This is what I call the “unaddressed question”, “the next step”, or “gap in the literature” frame. Be careful with this type of literature review. It may be appropriate, given the problem being studied, but a lot of boring or uninteresting questions go unaddressed. Further, political scientists I know tend to cringe at the phrase “filling a gap in the literature”. Emphasize the substantive importance of the problem left unaddressed if this is the route the student goes in the literature review.
“Author A and Author B make different predictions about C. Who is right?”
This is a “competitive hypothesis test” or “horse race” frame. Pit competing explanations against each other or try to synthesize a scholarly disagreement. James Fearon’s (2002) “Selection Effects and Deterrence” in International Interactions is a great example of this type of frame.
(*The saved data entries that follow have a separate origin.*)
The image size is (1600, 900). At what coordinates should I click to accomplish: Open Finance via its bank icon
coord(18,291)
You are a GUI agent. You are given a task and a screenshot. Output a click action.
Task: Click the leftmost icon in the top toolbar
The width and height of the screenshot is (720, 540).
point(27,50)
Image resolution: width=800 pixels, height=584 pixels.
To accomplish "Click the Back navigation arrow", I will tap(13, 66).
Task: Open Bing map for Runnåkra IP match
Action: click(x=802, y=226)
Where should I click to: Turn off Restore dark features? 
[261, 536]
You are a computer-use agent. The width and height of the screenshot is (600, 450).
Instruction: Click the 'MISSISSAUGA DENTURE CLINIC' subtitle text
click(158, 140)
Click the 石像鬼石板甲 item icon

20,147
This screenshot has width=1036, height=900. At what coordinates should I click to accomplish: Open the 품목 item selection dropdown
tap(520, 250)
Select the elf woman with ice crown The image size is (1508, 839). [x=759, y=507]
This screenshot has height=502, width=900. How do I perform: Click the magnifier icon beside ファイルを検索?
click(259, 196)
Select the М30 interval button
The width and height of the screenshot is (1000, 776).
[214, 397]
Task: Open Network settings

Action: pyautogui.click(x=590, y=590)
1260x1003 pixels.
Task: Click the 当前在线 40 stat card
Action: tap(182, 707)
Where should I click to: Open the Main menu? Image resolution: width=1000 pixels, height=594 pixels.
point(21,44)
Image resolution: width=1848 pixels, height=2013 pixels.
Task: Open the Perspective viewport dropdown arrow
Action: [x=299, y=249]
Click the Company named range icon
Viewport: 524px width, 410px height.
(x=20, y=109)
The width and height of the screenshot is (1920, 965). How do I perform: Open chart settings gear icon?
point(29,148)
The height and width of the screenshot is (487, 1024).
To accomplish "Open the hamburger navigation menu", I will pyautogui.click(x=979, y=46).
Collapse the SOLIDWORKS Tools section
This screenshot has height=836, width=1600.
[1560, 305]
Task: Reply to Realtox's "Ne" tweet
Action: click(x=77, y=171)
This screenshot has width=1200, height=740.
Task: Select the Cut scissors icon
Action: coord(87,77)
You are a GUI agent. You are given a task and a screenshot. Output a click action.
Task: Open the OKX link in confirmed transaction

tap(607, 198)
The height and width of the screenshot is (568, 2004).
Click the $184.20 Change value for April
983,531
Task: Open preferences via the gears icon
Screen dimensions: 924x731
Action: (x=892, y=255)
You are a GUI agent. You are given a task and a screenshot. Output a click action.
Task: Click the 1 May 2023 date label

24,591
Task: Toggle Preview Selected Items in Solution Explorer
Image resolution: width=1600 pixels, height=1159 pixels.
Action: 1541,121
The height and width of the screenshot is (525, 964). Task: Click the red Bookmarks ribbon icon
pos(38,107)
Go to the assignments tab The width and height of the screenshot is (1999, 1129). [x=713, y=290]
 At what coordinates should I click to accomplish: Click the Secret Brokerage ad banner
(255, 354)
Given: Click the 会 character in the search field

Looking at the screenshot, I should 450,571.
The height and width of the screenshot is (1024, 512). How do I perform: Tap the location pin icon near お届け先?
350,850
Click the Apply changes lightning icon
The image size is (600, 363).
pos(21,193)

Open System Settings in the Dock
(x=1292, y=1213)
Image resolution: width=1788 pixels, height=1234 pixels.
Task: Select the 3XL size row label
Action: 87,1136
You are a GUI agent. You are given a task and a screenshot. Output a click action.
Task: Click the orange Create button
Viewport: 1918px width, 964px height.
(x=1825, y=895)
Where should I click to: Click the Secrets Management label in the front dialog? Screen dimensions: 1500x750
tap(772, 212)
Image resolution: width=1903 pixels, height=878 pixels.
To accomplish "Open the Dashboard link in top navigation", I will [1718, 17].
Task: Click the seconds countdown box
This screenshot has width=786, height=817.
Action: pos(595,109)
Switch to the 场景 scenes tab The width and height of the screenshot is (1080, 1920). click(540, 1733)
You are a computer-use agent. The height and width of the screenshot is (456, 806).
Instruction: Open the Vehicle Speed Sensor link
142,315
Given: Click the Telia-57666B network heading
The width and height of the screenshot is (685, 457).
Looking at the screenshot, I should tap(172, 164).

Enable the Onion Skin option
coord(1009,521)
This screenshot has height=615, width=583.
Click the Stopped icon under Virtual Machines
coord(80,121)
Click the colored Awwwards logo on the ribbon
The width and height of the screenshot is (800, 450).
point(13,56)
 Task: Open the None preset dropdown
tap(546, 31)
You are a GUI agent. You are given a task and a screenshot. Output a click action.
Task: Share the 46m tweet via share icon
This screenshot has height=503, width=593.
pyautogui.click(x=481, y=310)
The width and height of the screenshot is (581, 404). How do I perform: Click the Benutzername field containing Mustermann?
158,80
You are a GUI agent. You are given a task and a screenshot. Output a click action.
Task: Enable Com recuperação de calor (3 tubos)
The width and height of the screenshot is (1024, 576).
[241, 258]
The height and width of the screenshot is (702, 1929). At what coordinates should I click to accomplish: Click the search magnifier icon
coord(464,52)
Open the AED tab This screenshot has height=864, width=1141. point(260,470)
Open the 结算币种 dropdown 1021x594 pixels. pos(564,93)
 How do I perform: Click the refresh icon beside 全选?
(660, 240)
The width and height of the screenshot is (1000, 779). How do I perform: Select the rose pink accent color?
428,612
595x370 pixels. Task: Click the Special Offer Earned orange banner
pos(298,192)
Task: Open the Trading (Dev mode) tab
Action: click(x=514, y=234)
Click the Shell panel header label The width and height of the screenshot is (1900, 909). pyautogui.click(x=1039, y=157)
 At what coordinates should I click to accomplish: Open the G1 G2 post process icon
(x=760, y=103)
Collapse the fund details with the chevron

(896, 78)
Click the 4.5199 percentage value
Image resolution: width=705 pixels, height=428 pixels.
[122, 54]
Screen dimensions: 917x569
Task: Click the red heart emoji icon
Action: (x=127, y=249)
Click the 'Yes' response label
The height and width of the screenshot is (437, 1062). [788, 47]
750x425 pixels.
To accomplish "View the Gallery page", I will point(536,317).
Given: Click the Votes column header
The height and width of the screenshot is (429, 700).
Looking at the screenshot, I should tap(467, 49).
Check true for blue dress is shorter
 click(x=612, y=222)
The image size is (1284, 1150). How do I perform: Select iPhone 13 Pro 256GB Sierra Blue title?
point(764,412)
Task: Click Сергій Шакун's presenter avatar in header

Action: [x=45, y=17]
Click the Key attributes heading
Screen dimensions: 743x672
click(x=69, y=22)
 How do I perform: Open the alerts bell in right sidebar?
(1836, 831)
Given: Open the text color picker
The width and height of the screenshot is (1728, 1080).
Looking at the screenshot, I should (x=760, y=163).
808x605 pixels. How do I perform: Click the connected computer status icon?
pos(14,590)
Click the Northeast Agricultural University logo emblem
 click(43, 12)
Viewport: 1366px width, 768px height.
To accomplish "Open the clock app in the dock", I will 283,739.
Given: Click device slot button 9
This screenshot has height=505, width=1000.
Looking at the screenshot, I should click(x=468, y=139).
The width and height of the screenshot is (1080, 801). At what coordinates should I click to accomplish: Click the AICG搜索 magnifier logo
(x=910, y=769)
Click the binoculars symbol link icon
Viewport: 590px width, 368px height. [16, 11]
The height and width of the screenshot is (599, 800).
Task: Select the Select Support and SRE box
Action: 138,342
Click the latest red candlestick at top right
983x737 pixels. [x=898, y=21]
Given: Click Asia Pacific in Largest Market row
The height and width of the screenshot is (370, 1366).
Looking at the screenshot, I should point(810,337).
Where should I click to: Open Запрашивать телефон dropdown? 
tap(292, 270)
The “attack” frame is a derivation of this. A student may believe that Author A’s explanation is incorrect on many levels or fails to explain several important observations. Contingent on the question or the topic, this may be appropriate. Be careful to “critique” and not “attack”. Science is about advancing, even improving, what has been done previously. Be gentle in the approach.
Conclusion
Howard Becker captured the point of the literature review well in his 1986 book, Writing for Social Scientists. Long story short, others have addressed the topic the student is addressing. The student’s job here is to reassemble what others have done with the goal of constructing an original analysis.
Imagine you are doing a woodworking project, perhaps making a table. Fortunately, you needn’t make all the parts yourself. Some are standard sizes and shapes… Some have already been designed and made by other people… All you have to do is fit them into the places you left for them, knowing they were available. You want to make an argument instead of a table. You have created some of the argument yourself, perhaps on the basis of new data or information you have collected. But you needn’t invent the whole thing. Other people have worked on your problems or problems related to it, and have made some of the pieces you need. You just have to fit them in where they belong. Like the woodworker, you leave space, when you make your portion of the argument, for the other parts you know you can get. You do that, that is, if you know that they are there to use. And that’s one good reason to know the literature: so that you will know the pieces are available and not waste time doing what has already been done (pp. 141 - 142).
Finally, students can learn how to write a good literature review by reading literature reviews. This should be quite useful for entry-level students who need this guide the most. I am a firm believer that students learn how to write by reading and emulating what they read. Read. Write. Edit. Repeat as necessary.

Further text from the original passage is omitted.